Ob Sport-, Touren-, Renn- oder Enduro-Reifen, die Auswahl ist groß und manchmal verwirrend. Orientierungshilfe erhält man – neben den regelmäßigen Reifentests von MOTORRAD im Internet (www.motorradonline.de/reifentest) – oft auch im passenden Internet-Forum der Maschine. Natürlich spielen Verwendungszweck (z. B. Touren oder Rennstrecke) und Fahrstil eine wichtige Rolle. Unbedingt müssen bei der Reifenwahl die zulässigen Reifengrößen (Breite, Tragfähigkeit, Geschwindigkeitsindex etc.) und eine eventuelle für das Motorrad vorgeschriebene Reifen­bindung beachtet werden, die sich aber durch eine Unbedenklichkeitsbescheinigung des Reifenherstellers umgehen lässt. Man unterscheidet auch noch zwischen schlauchlosen Reifen und solchen mit Schlauch, die überwiegend bei klassischen Speichenrädern zum Einsatz kommen.

Kontrolle ist besser

Unabhängig von Typ und Bauart gilt für alle Reifen, dass ein wachsamer Blick sinnvoll ist.

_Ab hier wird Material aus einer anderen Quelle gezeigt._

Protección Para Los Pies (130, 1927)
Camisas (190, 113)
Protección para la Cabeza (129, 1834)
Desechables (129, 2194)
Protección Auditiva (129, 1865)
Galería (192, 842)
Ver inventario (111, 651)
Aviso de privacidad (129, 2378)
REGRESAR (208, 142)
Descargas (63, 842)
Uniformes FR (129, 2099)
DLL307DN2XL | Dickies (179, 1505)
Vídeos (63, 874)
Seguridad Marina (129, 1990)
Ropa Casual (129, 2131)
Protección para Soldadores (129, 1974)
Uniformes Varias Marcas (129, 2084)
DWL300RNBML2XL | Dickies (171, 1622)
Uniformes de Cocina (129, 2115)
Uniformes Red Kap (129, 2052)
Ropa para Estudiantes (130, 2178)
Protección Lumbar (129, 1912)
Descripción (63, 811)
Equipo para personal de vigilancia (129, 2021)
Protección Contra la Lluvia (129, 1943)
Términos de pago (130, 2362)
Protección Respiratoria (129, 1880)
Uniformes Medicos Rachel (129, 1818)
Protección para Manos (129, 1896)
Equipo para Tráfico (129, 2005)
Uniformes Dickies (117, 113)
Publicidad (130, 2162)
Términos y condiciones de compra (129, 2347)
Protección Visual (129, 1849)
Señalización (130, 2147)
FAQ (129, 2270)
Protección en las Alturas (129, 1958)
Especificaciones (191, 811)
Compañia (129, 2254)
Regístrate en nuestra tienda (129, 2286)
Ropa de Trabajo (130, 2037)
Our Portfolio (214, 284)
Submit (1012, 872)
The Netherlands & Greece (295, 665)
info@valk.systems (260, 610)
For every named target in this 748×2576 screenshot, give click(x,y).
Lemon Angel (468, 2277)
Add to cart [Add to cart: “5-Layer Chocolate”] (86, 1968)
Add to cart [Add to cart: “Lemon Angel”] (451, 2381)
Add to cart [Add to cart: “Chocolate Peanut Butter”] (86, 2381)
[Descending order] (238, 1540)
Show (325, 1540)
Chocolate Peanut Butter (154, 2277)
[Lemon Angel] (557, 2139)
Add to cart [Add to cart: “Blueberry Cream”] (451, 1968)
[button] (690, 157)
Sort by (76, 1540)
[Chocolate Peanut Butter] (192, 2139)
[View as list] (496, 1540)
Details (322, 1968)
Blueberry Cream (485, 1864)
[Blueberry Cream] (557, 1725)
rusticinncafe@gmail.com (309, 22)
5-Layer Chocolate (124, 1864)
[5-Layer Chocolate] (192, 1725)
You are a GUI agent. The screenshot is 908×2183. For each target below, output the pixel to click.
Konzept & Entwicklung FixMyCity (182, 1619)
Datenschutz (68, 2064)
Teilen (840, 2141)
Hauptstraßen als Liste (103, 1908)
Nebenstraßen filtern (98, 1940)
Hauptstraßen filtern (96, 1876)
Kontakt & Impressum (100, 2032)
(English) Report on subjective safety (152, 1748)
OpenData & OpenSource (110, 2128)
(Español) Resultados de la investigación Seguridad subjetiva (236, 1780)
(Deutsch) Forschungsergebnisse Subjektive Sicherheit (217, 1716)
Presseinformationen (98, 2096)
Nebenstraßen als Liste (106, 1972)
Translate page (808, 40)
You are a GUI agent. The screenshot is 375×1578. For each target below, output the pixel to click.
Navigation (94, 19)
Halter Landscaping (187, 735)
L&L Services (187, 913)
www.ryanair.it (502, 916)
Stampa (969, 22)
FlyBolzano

Untersuchungen z. B. der Dekra zeigen, dass bei Mängeln, die nachweislich zu Unfällen führten, die Reifen auf Platz eins der Statistik liegen. Neben fehlender Profiltiefe spielten dabei auch falscher Luftdruck und das Reifenalter beziehungsweise Beschädigungen eine große Rolle.

Der Luftdruck

Zwar gibt es keine rechtlich bindenden Vorschriften für den korrekten Luftdruck, die entsprechenden Empfehlungen der Hersteller (Fahrerhandbuch!) bieten aber in der Regel ein Höchstmaß an Sicherheit und sollten eingehalten werden. Senkt man für den sportlichen Einsatz den Luftdruck ab, gewinnt man durch die größere Auflagefläche an Grip. Allerdings kann der Reifen dann durch verstärktes Walken zu heiß werden, im schlimmsten Fall sogar Schaden nehmen, und auch der Verbrauch des Fahrzeugs steigt. Bereits 0,2 bar Unterschied machen sich bemerkbar. Ein zu hoher Luftdruck führt zu erhöhtem Verschleiß und schlechterer Haftung der Reifen. Da die Tragfähigkeit eines Reifens mit dem Luftdruck ansteigt, passt man ihn bei Beladung entsprechend an.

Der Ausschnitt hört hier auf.